* _WHAT IS BEING ASKED_
Reproduce exactly the lines below from the one containing "The width and height of the screenshot is (600, 710)." through the one containing "Given: Click the location", including both, and nothing else.

* _DATASET RECORDS_
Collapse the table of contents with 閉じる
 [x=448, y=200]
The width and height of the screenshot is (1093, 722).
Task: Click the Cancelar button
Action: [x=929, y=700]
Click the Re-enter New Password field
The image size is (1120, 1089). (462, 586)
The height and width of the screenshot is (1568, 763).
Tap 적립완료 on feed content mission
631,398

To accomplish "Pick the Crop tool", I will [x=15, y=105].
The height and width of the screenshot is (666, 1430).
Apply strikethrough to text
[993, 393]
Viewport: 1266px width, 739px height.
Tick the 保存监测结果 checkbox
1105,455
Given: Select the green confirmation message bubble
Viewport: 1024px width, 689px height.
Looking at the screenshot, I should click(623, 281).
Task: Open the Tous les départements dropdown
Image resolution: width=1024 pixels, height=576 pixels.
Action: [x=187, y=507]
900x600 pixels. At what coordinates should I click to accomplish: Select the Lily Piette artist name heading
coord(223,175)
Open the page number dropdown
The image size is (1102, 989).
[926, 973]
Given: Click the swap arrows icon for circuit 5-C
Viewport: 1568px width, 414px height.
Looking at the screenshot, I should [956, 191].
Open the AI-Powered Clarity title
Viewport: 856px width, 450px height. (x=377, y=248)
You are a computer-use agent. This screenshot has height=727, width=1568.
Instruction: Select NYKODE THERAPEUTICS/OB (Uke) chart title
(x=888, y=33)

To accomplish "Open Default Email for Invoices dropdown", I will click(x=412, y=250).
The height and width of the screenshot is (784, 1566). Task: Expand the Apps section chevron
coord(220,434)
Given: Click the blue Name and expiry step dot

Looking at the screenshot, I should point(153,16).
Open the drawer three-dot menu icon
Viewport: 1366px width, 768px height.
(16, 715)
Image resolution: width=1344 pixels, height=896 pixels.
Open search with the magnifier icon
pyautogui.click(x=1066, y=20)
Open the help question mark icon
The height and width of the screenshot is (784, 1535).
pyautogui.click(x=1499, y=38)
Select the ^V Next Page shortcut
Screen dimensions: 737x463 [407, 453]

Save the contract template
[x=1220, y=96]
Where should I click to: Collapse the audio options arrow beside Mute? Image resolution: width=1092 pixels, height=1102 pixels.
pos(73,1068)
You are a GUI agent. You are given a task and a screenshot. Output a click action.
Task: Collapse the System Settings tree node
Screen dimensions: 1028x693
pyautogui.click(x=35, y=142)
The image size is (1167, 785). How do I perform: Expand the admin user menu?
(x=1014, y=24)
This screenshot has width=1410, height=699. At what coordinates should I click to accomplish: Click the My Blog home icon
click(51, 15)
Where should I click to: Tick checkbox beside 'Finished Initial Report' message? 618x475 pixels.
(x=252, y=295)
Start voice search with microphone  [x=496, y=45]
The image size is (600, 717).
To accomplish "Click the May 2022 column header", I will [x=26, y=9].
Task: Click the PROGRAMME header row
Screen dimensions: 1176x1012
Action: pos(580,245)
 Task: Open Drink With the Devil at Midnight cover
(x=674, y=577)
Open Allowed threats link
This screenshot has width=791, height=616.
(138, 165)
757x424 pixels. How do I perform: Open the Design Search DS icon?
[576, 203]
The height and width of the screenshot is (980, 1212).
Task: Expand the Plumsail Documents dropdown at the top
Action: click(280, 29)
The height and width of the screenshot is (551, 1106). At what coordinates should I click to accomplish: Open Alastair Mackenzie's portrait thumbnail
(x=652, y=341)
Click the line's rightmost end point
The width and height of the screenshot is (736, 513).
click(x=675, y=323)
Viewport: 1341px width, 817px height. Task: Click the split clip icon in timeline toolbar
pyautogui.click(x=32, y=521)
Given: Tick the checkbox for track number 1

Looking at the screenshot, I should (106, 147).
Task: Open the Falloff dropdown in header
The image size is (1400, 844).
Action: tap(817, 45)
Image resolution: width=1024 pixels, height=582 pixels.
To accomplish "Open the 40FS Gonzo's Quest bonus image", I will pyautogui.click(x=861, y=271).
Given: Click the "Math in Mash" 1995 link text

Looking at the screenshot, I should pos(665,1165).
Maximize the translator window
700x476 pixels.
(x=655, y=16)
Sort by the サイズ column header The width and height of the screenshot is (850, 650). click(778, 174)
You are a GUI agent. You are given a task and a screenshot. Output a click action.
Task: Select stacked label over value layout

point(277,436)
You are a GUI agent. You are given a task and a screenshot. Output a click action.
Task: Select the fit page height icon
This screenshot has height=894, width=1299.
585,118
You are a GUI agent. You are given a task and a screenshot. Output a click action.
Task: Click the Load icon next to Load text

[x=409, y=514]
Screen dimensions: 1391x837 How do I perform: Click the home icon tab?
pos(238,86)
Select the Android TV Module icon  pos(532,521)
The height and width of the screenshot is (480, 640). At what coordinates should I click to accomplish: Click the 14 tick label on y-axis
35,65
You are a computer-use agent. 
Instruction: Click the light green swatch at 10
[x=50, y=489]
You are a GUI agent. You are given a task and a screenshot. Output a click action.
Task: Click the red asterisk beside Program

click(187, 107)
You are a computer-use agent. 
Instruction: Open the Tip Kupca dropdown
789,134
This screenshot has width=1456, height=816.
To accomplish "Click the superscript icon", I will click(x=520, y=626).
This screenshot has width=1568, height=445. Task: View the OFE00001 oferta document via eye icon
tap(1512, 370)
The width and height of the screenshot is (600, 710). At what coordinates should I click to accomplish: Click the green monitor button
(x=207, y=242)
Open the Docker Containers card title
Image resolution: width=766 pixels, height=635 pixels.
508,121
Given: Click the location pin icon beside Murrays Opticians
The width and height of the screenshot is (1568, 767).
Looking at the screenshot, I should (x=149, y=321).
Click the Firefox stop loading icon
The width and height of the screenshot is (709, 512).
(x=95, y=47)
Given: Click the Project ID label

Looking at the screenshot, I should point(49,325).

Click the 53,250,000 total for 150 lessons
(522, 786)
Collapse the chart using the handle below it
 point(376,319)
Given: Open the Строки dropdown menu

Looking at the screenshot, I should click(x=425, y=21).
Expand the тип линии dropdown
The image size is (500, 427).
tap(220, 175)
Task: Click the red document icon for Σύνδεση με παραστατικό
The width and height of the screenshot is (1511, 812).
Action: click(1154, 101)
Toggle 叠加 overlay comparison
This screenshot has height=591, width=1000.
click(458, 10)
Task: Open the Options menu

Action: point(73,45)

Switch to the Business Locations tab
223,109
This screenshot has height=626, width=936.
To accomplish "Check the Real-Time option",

* _EXERCISE ANSWER_
The width and height of the screenshot is (600, 710). At what coordinates should I click to accomplish: Click the green monitor button
(x=207, y=242)
Open the Docker Containers card title
Image resolution: width=766 pixels, height=635 pixels.
508,121
Given: Click the location pin icon beside Murrays Opticians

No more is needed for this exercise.